Grazie ad accorgimenti semplici come l’esposizione a sud, finestre ad alta efficienza e il pavimento in cemento che trattiene il calore, e all’istallazione di pannelli fotovoltaici e solari, questa casa riesce a produrre più energia di quanta ne consumi.

L’Agenzia delle Entrate nella circolare 27/E (puoi scaricarla qui) comunica che la presentazione dell’atto di aggiornamento del catasto per l’installazione di un impianto fotovoltaico su edifici e su aree di pertinenza di fabbricati o unità immobiliari non è obbligatoria, dipende. In generale, non esiste l’obbligo di accatastamento come unità immobiliari autonome, perché in generale i pannelli vengono assimilati agli impianti di pertinenza degli immobili. Non influiscono perciò sul pagamento delle tasse.

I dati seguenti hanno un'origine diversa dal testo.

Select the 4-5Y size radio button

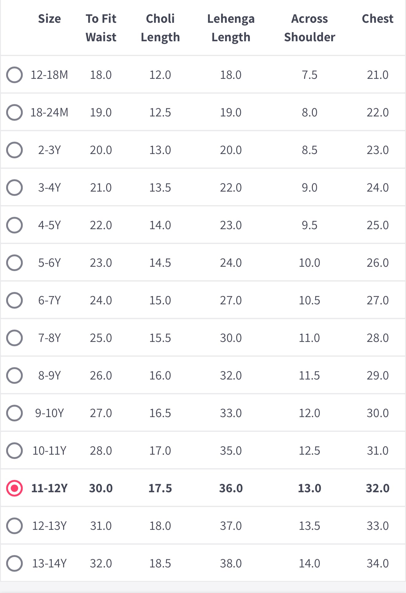14,225
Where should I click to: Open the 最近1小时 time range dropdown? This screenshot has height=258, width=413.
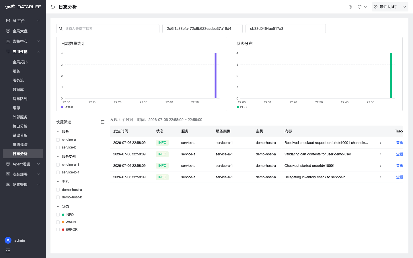(x=390, y=7)
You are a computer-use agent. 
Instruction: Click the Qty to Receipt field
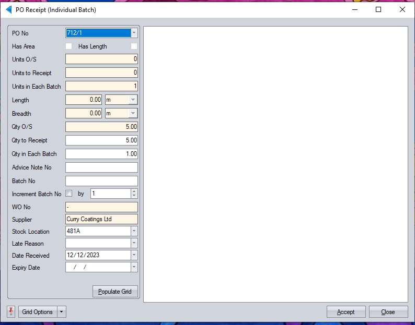tap(101, 140)
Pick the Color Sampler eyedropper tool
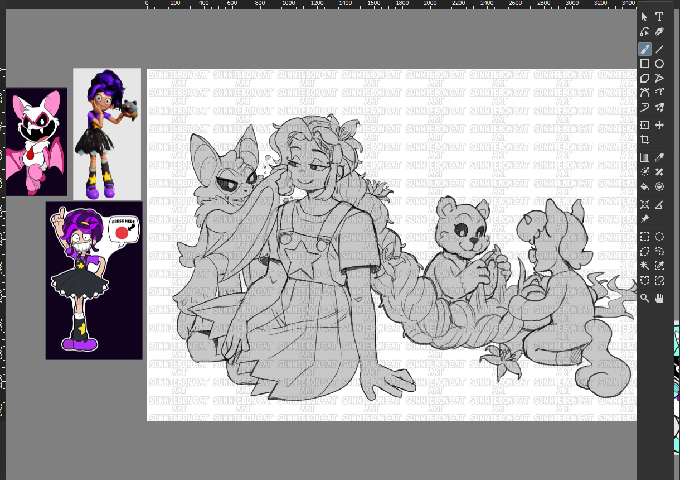The image size is (680, 480). (x=659, y=157)
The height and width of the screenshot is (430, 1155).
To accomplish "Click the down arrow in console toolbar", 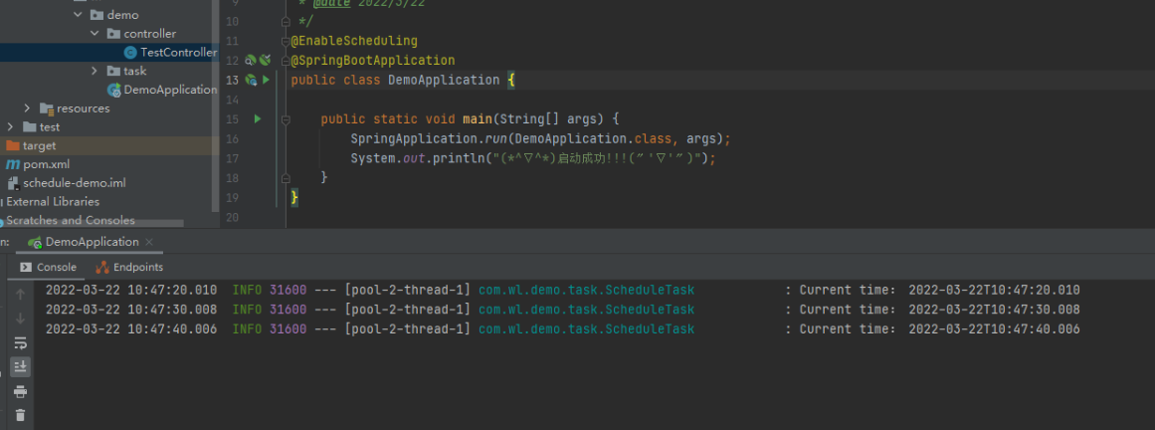I will (20, 319).
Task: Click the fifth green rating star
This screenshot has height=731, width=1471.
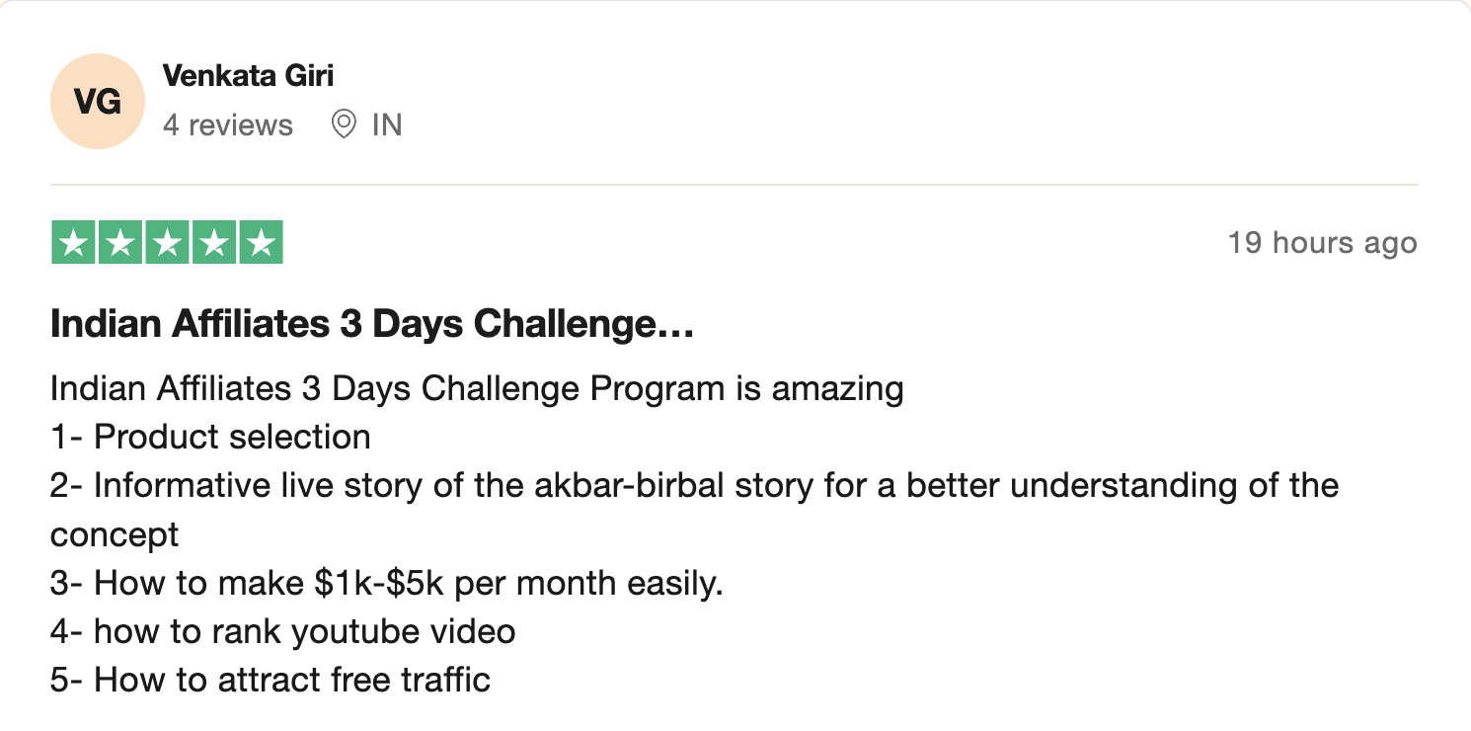Action: coord(261,243)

Esistono alcune eccezioni. Quali?

1) Gli inverter

Nella determinazione della rendita devono essere esclusi anche gli inverter e i pannelli fotovoltaici, a eccezione di quelli integrati nelle coperture o nelle pareti e quelli che aumentano il valore almeno del 15%.

 

2) Fotovoltaico e imbullonati

Dopo la Legge di Stabilità 2016 gli “imbullonati” non vengono calcolati nella determinazione della rendita catastale. I proprietari degli immobili appartenenti alle categorie D ed E hanno avuto la possibilità di presentare atti di aggiornamento per la rideterminazione della rendita catastale degli immobili già censiti. Macchinari, congegni, attrezzature ed altri impianti, funzionali allo specifico processo produttivo, sono stati esclusi.

 

Quindi cosa bisogna dichiarare a catasto?

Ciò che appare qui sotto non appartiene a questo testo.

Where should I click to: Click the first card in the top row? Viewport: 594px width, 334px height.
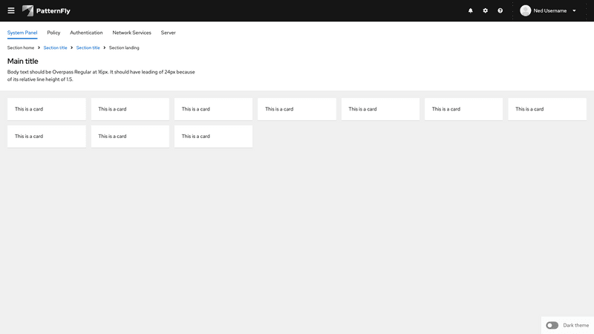(x=46, y=109)
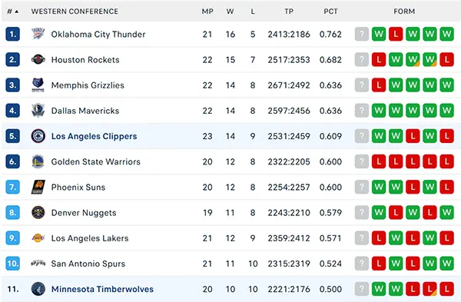Click the Golden State Warriors logo
Screen dimensions: 461x302
tap(38, 161)
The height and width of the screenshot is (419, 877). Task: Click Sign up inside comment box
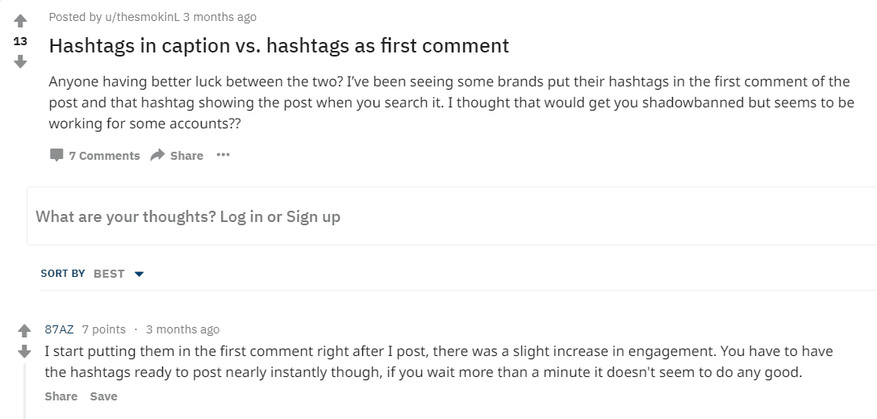coord(313,216)
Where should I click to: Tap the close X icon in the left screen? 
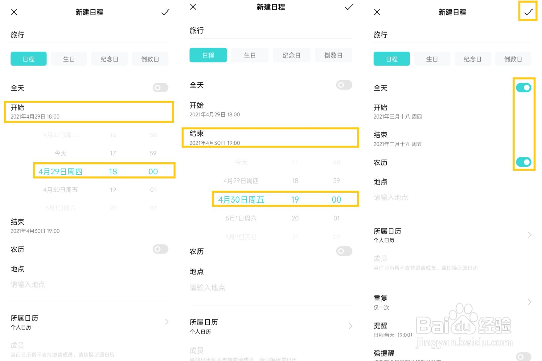[14, 12]
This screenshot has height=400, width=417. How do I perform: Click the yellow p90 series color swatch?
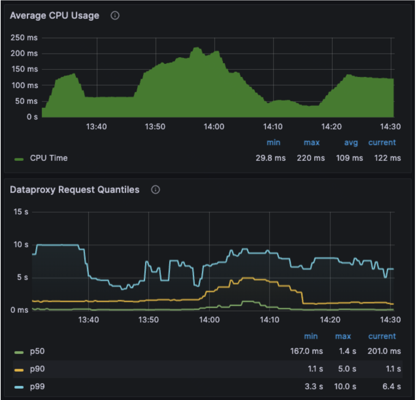tap(19, 370)
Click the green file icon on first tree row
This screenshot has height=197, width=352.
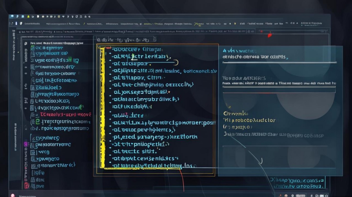click(32, 48)
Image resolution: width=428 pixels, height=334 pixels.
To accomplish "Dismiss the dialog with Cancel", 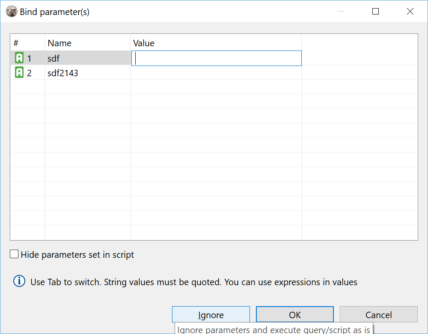I will pyautogui.click(x=378, y=314).
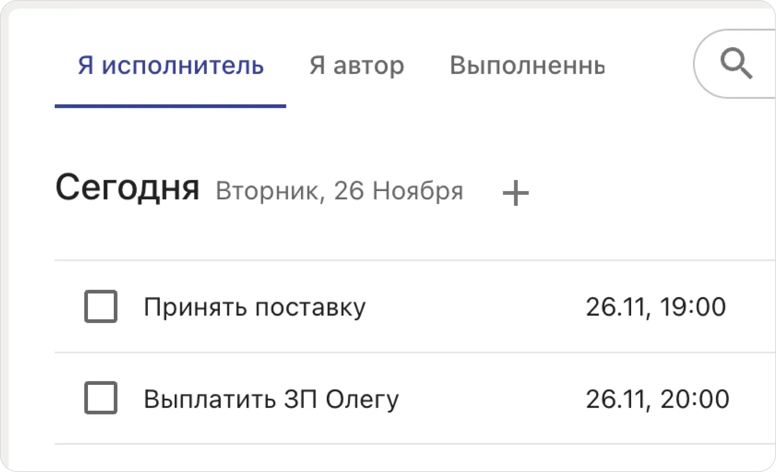
Task: Open the Выполненн tab
Action: point(528,66)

Fotovoltaico sui capannoni

Se gli impianti fotovoltaici sono di pertinenza di unità immobiliari a destinazione speciale e particolare, accatastate nelle categorie dei gruppi D e E (capannoni, alberghi, ospedali, stazioni per servizi di trasporto ecc.), bisogna dichiarare la variazione se l’impianto aumenta il valore capitale dell’unità immobiliare almeno del 15%.

Per capire quando c’è un aumento del valore capitale, bisogna considerare le componenti immobiliari rilevanti, cioè il suolo (in caso di impianti a terra) o l’elemento strutturale (solaio o copertura), la presenza di locali tecnici ed eventuali recinzioni.